Catastrophe or Small Accident – Blood Needed Daily!
by Claire DeRoin
For Woodbury County Sheriff Dave Drew, a grand scale catastrophe and massive need for blood isn’t a hypothetical. He’s lived it.
In July of 1989, an airplane carrying 296 people crash landed in Sioux City. The need for blood? Immediate, in quantities hard to fathom. More than 600 Siouxlanders lined up at the Sioux City Donor Center to roll up a sleeve.
“It goes back to Flight 232 when people lined up for over a block to try to donate,” Sheriff Drew explained. “You never know when a tragedy could occur of that magnitude and you want to have [blood] on hand. That’s the important thing. It’s always etched in my mind, that incident, and the importance of donating.”

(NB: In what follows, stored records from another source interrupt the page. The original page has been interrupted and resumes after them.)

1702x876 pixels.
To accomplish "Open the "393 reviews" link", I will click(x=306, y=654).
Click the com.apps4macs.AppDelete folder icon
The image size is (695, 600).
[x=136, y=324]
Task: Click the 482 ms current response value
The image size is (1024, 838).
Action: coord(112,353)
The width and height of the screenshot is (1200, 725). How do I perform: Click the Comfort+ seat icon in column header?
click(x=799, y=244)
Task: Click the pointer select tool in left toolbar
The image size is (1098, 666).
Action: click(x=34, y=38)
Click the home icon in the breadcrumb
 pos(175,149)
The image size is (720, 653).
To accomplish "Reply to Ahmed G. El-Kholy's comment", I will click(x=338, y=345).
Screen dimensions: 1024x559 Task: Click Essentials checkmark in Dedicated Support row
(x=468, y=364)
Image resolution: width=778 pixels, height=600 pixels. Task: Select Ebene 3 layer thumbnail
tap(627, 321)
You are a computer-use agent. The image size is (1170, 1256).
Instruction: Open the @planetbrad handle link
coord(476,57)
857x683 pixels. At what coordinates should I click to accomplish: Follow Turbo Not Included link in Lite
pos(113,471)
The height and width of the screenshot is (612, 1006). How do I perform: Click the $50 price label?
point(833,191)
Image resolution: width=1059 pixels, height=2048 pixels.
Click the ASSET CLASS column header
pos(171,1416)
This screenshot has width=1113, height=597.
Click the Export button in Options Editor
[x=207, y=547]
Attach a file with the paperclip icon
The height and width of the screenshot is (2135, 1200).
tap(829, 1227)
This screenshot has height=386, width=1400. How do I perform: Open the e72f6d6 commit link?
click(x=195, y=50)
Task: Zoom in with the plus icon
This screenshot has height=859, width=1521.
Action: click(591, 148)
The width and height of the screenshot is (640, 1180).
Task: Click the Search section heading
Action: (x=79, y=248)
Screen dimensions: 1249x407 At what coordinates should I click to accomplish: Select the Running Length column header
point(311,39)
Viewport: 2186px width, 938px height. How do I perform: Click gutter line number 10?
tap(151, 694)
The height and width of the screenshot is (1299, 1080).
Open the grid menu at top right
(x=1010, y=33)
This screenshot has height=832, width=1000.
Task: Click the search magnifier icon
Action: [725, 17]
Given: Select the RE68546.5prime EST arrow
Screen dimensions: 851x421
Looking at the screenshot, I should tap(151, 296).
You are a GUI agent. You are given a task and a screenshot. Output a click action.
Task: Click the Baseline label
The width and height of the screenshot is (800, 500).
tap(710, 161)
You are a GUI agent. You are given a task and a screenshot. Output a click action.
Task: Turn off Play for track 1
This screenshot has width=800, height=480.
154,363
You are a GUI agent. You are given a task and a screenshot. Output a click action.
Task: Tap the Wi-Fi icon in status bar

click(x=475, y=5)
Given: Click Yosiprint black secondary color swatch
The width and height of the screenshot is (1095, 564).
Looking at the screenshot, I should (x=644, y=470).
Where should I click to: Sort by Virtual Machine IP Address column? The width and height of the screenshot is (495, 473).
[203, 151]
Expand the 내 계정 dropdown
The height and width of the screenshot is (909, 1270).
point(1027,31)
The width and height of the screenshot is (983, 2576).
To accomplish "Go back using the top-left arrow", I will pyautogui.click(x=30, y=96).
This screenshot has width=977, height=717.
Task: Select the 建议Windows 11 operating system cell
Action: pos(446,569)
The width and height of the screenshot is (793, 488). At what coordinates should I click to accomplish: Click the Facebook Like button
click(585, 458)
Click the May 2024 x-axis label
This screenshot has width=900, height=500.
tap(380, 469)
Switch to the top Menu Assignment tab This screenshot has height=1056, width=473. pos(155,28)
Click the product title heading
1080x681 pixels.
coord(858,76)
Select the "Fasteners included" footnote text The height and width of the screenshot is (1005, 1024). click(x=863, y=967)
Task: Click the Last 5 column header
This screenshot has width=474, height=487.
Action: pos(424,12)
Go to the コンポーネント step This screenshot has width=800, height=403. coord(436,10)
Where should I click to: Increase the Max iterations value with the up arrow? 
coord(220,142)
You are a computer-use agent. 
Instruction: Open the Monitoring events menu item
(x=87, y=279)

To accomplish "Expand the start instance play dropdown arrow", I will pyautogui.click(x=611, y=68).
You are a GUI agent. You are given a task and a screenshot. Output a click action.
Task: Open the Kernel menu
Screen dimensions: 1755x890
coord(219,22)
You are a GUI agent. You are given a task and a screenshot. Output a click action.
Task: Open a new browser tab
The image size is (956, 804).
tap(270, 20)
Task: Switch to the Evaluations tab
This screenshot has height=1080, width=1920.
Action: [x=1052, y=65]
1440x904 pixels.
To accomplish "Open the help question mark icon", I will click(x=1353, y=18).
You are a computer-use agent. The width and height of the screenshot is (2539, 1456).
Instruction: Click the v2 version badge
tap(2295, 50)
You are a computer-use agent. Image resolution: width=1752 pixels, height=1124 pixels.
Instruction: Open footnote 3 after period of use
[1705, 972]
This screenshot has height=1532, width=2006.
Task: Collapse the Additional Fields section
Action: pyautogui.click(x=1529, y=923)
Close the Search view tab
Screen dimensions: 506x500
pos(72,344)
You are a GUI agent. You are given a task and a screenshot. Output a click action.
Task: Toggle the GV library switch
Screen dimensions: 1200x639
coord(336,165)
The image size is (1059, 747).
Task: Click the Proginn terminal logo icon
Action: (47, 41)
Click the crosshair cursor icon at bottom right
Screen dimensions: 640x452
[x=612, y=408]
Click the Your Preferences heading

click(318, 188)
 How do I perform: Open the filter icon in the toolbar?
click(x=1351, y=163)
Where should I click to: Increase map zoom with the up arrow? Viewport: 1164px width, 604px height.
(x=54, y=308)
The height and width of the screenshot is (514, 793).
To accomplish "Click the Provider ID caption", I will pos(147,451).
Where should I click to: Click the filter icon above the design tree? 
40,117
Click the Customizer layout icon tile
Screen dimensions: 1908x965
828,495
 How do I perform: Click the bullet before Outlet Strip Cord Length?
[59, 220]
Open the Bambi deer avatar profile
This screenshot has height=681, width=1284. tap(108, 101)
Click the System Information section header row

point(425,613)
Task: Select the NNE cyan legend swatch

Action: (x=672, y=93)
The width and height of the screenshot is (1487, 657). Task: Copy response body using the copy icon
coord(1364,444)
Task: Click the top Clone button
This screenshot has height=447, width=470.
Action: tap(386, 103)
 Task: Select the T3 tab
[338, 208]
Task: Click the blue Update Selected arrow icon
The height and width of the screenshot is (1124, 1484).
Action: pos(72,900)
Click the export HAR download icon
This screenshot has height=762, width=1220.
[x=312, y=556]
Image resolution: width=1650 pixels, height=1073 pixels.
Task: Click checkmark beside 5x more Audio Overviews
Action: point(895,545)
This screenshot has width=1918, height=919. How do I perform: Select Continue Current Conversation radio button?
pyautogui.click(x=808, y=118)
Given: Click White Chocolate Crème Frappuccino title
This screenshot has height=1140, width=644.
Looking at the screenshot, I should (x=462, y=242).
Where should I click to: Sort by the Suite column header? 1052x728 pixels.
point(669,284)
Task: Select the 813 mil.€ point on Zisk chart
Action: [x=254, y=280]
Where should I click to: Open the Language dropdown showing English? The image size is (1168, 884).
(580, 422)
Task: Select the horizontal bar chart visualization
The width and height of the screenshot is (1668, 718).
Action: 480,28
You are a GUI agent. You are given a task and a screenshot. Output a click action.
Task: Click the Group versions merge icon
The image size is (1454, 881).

The infamous crash of Flight 232 isn’t why local emergency departments are so quick to lend their support to the blood donation cause: it’s what they see in every day duties. During annual Blue Blood, Firefighter Appreciation, and Battle of the Badges blood drives, LifeServe sees an outpouring of support both for and from local law enforcement, fire, and paramedics.
“It’s always good to take part in a good cause, and as a first responder we see almost on a daily basis the need for people to have blood at our medical facilities,” said Andrew Dutler, Crime Prevention Officer with the Sioux City Police Department. ” Whether that be unfortunate car accidents or personal accidents with people doing projects at home. It comes up pretty frequent where people may need blood so it feels good to participate in things to generate interest in people donating blood.”
Officer Dutler has organized several Blue Blood and Battle of the Badges blood drives with LifeServe Blood Center. He encourages
community organizations and businesses to try their hand in saving lives.
“It’s easy, it’s fun, and rewarding,” Officer Dutler said. “I would say it’s easy and painless. We live in a community where by and large people just kind of wants to help everyone out and that’s nice to see these days. Really, it’s all about getting the word out that blood is needed. I think you’ll see in your organization, your agency that people are willing to jump on board because it doesn’t take a whole lot of effort. It’s just a little bit of time.”
A little bit of time to save local lives. You never know when your neighbor, friend, or loved one might be the one in need of blood.
“Knock on wood, we’ve been pretty fortunate,” Sheriff Drew said, “but that day could change and we rely on not only our own but the public to help us. It’s important for really all first responders. People realize when there’s an emergency they’re willing to come out, but we could help that cause by being proactive and donating ahead of time.”